When I try to connect with the laptop running Vista I get a message that it is unable to connect as the router does not respond and it suggests the signal is weak or there is interference, yet the signal is at full strength and even when i put the laptop directly above the router the situation does not improve. 

When I connect via CAT5 cable there is no problem - only wireless.

Has anyone had similar experience? Does anyone know how I can rectify this problem?

Thanks for your time.


----------



## etaf (Oct 2, 2003)

there have been reports of problems with wireless and drivers _ BUT _ you have connected OK to a wireless network

download and run
Free software to check signal strength of wireless is netstumbler 0.4.0 available for download from http://www.stumbler.net/

lets see what other networks and channels are being used

you may just need to use a different channel 1 or 6 or 11

you also have a post in another forum - which may confuse people and answers


----------



## Mark R (Apr 14, 2007)

Thanks, sorry for posting in two forums but I dont know if its a network problem or a problem with vista.

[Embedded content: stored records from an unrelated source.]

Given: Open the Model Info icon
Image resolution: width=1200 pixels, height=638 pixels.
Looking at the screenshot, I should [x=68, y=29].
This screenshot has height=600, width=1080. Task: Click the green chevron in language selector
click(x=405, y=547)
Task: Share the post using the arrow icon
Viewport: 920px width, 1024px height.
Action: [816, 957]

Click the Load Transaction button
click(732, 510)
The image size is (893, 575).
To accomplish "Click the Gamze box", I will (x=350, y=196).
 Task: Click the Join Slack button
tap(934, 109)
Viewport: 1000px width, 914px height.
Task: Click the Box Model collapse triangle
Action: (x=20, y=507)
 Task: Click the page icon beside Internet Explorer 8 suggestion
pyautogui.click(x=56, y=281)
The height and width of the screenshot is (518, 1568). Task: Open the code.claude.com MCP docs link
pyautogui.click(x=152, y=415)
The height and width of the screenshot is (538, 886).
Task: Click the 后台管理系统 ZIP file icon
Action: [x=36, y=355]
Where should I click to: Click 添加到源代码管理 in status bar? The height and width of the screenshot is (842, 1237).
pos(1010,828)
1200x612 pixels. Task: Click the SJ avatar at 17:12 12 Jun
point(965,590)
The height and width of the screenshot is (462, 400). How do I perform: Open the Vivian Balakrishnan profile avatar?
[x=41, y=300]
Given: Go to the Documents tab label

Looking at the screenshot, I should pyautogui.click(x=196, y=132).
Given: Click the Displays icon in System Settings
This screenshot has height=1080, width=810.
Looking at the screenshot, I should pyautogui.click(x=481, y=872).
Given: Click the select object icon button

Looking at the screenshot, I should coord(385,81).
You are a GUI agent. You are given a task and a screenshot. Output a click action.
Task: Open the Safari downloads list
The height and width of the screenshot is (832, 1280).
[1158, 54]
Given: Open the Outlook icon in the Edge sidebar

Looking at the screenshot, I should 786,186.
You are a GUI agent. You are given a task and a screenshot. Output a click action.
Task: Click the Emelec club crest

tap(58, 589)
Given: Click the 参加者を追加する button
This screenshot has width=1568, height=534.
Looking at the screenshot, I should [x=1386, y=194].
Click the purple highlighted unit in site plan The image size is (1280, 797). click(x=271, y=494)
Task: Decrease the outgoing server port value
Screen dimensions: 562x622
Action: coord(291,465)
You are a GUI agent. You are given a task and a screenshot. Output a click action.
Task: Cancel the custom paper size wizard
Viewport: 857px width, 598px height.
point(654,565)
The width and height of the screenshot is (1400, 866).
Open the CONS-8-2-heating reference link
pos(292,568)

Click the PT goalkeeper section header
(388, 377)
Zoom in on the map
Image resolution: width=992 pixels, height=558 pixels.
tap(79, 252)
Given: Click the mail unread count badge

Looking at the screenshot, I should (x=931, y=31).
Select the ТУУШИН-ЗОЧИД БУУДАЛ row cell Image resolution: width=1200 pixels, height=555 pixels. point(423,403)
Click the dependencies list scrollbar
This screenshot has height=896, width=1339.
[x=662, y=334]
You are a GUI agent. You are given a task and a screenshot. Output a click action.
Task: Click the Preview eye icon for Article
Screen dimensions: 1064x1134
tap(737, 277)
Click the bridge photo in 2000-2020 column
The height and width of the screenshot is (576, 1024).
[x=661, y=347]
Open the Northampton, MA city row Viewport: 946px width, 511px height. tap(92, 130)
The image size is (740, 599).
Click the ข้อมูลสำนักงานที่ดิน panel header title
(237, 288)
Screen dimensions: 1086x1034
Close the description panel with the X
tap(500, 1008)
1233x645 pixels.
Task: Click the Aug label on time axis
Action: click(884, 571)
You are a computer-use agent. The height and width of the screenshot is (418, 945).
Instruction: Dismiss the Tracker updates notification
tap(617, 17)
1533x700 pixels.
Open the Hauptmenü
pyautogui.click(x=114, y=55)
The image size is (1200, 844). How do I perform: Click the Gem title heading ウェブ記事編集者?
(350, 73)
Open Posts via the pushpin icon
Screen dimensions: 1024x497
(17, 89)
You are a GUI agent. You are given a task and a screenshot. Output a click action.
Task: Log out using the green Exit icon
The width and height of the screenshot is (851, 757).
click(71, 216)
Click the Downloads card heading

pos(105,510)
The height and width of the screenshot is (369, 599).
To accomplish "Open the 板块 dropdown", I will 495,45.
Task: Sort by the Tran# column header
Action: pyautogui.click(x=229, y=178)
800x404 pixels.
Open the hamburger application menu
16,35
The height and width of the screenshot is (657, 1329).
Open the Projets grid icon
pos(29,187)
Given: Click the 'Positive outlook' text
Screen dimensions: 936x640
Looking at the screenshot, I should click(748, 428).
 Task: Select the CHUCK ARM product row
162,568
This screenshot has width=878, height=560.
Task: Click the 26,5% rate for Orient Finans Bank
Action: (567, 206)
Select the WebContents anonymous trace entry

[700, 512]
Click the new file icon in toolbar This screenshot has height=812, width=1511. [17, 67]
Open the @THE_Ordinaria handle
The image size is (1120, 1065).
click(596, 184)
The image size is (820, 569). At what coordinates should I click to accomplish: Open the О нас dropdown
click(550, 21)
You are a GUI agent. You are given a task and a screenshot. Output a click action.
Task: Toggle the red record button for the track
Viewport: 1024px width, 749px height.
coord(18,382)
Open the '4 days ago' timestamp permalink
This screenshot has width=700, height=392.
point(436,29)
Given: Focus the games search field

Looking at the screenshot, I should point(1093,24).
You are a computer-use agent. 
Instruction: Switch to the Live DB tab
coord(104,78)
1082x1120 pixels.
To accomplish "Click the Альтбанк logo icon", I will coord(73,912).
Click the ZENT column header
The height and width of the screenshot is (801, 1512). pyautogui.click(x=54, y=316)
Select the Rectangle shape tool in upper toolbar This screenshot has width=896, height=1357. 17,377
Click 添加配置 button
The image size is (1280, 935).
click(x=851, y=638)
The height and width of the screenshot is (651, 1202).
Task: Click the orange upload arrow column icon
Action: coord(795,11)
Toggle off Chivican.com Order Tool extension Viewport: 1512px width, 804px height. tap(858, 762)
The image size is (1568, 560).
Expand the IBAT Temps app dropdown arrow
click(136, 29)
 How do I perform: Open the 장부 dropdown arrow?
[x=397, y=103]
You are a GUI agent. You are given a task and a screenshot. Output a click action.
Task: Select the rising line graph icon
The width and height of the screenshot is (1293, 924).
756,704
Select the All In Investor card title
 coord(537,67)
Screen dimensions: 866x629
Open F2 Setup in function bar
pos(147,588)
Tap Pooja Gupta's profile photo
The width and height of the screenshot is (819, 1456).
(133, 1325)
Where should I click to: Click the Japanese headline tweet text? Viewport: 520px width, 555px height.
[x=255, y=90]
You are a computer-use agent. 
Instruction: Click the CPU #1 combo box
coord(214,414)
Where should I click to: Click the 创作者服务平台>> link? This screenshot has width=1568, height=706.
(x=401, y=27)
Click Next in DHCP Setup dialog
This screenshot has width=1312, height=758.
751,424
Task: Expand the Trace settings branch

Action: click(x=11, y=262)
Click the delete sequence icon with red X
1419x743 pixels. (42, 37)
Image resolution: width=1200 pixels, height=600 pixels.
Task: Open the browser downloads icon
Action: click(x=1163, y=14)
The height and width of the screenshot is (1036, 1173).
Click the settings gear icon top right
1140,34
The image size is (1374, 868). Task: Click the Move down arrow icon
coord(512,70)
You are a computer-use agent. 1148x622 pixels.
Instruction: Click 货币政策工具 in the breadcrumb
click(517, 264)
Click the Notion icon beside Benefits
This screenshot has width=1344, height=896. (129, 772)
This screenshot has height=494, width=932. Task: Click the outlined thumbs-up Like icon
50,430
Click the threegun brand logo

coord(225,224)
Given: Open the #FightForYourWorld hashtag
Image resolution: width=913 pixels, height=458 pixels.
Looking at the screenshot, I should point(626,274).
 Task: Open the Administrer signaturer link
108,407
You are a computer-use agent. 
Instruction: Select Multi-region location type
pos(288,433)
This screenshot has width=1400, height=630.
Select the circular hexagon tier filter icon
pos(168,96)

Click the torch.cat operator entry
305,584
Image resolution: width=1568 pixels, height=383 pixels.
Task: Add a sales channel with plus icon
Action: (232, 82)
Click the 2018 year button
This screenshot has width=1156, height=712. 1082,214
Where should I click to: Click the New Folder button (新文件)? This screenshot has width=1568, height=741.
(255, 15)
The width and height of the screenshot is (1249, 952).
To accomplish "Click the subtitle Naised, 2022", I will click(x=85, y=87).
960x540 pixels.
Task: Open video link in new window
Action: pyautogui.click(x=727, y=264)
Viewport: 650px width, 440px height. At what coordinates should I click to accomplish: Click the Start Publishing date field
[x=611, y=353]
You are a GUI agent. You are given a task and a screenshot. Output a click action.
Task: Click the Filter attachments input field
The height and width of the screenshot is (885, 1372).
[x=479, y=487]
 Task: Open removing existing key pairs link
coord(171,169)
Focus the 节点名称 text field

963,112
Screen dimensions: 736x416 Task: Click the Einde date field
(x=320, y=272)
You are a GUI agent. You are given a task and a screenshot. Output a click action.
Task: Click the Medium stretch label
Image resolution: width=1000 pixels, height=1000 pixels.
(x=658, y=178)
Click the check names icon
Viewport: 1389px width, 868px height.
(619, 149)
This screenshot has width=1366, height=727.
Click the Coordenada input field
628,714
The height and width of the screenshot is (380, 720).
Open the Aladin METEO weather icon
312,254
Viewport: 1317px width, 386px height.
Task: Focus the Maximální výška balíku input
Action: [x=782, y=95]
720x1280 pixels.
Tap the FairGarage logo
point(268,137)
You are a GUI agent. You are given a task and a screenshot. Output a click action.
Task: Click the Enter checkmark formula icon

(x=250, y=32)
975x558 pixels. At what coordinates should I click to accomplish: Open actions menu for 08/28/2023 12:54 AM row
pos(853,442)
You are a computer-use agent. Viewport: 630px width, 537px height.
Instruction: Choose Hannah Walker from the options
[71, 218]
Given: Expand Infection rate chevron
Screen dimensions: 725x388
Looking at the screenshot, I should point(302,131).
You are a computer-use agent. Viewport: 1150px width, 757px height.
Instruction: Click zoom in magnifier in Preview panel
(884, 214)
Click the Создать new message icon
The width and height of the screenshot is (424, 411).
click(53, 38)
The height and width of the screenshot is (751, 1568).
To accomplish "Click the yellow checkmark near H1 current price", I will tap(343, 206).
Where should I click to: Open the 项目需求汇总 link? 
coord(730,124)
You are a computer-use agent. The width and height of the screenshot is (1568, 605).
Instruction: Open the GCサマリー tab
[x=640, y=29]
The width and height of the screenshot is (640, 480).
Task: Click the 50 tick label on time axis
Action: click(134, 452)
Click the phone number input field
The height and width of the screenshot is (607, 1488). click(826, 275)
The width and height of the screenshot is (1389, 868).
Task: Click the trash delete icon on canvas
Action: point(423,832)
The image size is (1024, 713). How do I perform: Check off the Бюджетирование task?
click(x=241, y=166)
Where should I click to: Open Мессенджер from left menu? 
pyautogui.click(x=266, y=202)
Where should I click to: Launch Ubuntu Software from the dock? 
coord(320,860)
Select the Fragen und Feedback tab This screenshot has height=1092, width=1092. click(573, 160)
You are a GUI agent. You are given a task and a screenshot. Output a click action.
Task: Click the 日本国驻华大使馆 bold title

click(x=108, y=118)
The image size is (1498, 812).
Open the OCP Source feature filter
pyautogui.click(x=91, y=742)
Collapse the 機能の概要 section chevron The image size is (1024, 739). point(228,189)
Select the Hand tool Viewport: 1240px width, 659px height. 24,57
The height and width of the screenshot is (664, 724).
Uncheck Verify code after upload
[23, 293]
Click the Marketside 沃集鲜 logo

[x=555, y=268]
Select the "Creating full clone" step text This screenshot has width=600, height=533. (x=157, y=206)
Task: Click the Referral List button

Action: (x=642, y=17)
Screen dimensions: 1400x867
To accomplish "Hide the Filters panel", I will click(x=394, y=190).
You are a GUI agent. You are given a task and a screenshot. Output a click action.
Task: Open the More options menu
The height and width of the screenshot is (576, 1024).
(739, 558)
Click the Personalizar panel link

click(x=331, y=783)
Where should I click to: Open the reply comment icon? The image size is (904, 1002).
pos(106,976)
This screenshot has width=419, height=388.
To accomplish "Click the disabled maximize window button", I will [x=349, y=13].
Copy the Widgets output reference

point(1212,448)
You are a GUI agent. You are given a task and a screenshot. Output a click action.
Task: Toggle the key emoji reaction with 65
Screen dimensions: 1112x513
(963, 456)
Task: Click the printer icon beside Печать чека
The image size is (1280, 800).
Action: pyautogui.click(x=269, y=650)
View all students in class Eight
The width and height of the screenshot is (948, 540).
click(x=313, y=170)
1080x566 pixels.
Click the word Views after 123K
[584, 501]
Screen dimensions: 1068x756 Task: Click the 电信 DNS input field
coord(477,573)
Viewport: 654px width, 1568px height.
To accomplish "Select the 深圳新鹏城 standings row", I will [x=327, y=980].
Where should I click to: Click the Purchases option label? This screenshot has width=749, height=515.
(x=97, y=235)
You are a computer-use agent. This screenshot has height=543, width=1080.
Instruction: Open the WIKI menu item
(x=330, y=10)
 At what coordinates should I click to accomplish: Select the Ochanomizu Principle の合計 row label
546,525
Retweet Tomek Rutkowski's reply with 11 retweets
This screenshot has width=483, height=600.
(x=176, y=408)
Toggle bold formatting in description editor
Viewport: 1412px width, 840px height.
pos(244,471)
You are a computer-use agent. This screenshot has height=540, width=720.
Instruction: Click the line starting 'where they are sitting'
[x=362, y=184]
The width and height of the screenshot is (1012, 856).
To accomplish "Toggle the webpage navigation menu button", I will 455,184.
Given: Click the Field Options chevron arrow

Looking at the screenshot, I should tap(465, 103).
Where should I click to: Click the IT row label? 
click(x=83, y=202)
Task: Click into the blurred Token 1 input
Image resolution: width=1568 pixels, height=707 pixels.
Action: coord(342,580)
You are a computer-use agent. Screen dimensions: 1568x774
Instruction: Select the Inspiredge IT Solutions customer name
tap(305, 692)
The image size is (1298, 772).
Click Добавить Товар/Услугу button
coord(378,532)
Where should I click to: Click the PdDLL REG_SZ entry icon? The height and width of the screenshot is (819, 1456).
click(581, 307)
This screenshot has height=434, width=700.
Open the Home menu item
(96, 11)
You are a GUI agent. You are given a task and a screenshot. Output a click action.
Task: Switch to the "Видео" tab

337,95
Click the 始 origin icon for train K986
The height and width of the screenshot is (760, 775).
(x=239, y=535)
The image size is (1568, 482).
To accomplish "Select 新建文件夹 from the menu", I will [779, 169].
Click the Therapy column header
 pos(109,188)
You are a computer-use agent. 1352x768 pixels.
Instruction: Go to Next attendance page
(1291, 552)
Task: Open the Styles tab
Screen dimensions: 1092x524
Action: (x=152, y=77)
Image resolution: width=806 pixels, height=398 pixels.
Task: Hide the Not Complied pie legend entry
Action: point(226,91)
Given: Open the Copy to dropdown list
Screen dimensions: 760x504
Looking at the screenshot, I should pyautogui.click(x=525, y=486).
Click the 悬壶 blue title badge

I dont know what channel my laptop is set to, but the network is channel 11. How do I check that the laptop is matched to this?


----------



## etaf (Oct 2, 2003)

the laptop will be OK - its the router that you will need tochange - but run the program and lets see what else is broadcasting 

i understand the problem with the forum and which to post in - but if you get different people answering and suggesting things the people do not knwo what else has been tried - if it turns out to be a vista problem and not network and Mod can always move the post to any forum - simply hit the red triangle on your first post and ask for a move..


----------



## Mark R (Apr 14, 2007)

I've installed and run netstumbler, but on the problem laptop it just says no network adaptor detected, so I tried running it on a different computer that works on the network fine (its the one I'm using to write this) and I get the message 'no APs active' flashing in the bottom instead.

I dont understand any of this, but I'm really appreciate your help


----------



## Mark R (Apr 14, 2007)

ok, i just changed the device selected on the working laptop and i now get the NETGEAR network (my own) and a neighbours BThub network detected


----------



## etaf (Oct 2, 2003)

that using the netstumber software on a working laptop - have a look at the info and see what channel the BTHub is on 

I assume on the none working laptop vista - does not see your neighbours network at all ....

have you switched the wireless signal off on the laptop by mistake - HP have physical switches - some at the back some at the front of the PC and a light

whats in device manager under network adapters ??


----------



## Mark R (Apr 14, 2007)

when I try to change the device on my problem laptop i cant select any:

I get NVIDIA nForce Networking Controller and Broadcom 802.11 b/g WLAN in the list, but both are grey and have Unknown Device (Unsupported) after them.

What should I do to make them active? Is it a question of drivers or something similar? 

Sorry if I sound stupid, I really havent got a clue about this kind of thing.


----------



## etaf (Oct 2, 2003)

strange - 
the ethernet LAN controller - which i assume is your cat5 cable controller - you said works OK when plugged into router - yet in device manager its unknown and greyed out 

same as the wireless controller 

sounds like a driver issue - but maybe it would be worth doing a system recovery to when you know it worked at the airport OK
Dont know where that is in vista - if same as XP then - accessories>system tools>recovery>


----------



## Mark R (Apr 14, 2007)

my network is on channel 11, the other one BTHub is on channel 6

When I look under device manager on my problem laptop it says the broadcom wireless controller is working properly, and the physical switch is not turned to off. It is picking up the network but not connecting.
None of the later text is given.